Lolos dari Senjata Kimia, Pria Suriah Ingin Namai Anaknya Donald Trump

Kompas.com - 07/04/2017, 18:16 WIB

DAMASKUS, KOMPAS.com - Pendapat beragam muncul di antara warga Suriah terkait serangan rudal tomahawk yang dilepaskan AS usai serangan senjata kimia di provinsi Idlib yang menewaskan 72 orang.

Sebagian warga Suriah memuji serangan itu sebagai awal kehancuran Bashar al-Assad, sementara sebagian lainnya menilai serangan itu tak akan berdampak apa-apa.

"Assad membuat kesalahan kalkulasi saat ini," kata pekerja sosial asal AS keturunan Suriah, Adham Sahloul di kota Gaziantep, Turki.

"Selama ini respon AS di Suriah hanya berupa pukulan kecil. Kali ini, rezim (Assad) harus berpilir ulang jika mengincar warga sipil," tambah Sahloul.

Bagi para penentang Assad, serangan AS ini sudah lama ditunggu.

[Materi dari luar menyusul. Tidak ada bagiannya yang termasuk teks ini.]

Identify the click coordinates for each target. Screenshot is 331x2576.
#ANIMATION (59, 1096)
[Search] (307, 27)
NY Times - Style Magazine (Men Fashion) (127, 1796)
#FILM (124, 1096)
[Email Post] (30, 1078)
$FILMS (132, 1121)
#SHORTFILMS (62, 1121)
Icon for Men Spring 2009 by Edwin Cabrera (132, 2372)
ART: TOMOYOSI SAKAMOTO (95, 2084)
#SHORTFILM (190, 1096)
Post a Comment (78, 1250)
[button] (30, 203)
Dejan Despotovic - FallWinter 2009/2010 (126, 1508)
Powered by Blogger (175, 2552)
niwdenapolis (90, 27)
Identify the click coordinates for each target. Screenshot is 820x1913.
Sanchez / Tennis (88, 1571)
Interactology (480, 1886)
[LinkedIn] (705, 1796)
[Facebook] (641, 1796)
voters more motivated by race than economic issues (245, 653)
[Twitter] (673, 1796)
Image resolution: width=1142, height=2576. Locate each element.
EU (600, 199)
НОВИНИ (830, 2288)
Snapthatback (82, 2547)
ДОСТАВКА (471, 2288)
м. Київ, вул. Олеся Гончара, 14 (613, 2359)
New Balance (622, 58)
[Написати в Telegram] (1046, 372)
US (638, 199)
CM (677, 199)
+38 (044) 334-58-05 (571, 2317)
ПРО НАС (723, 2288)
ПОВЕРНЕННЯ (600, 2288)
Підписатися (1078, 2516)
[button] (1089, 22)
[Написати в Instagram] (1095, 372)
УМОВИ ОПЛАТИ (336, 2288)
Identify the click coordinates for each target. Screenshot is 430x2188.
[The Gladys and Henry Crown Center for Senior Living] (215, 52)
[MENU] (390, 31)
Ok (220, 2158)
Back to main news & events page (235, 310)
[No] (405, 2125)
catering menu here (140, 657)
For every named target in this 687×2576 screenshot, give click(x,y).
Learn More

Mereka sudah lama melihat pasukan Suriah membunuh lebih dari 1.300 orang di pinggiran Damaskus pada 2013 dengan menggunakan gas beracun.

Sebuah serangan yang melintasi "garis merah" yang ditetapkan pemimpin AS saat itu, Barack Obama. Namun, tak ada tindakan dari AS kala itu.

Qusai Zakaria, seorang aktivis yang terluka akibat serangan senjata kimia di Moamadiya, mengaku sangat senang dengan langkah yang diambil AS.

"Saya akan memberi nama anak laki-laki saya Donald (Trump). Pria ini adalah pahlawan. Dia punya keberanian," kata Zakaria.

Serangan AS ini, ujar Zakaria, memberi harapan bagi rakyat Suriah bahwa perubahan akhirnya akan datang.

"Ini adalah era baru di mana AS benar-benar akan melakukan sesuatu. Serangan ini menunjukkan bahwa memang ada 'garis merah' di Suriah," tambah Zakaria.

Seorang korban selamat dari serangan senjata kimia di Idlib berharap serangan AS ini akan membuat pemerintah Suriah menghentikan serangan udara terhadap warga sipil.

Alaa al-Youssef (27), warga kota Khan Sheikhoun yang kehilangan 19 anggota keluarganya dalam serangan senjata kimia itu.

"Serangan AS ini sedikit mengangkat penderitaan kami. Namun, saya khawatir ini hanya seperti obat bius dalam sebuah operasi," ujar Alaa.

"Apa gunanya serangan terhadap pangkalan udara Shayart di saat masih ada 15 pangkalan udara lainnya," tambah Alaa.

Sementara itu, para pendukung Presiden Bashar al-Assad bersikukuh pemerintah berada di belakang serangan pada Selasa (4/4/2017).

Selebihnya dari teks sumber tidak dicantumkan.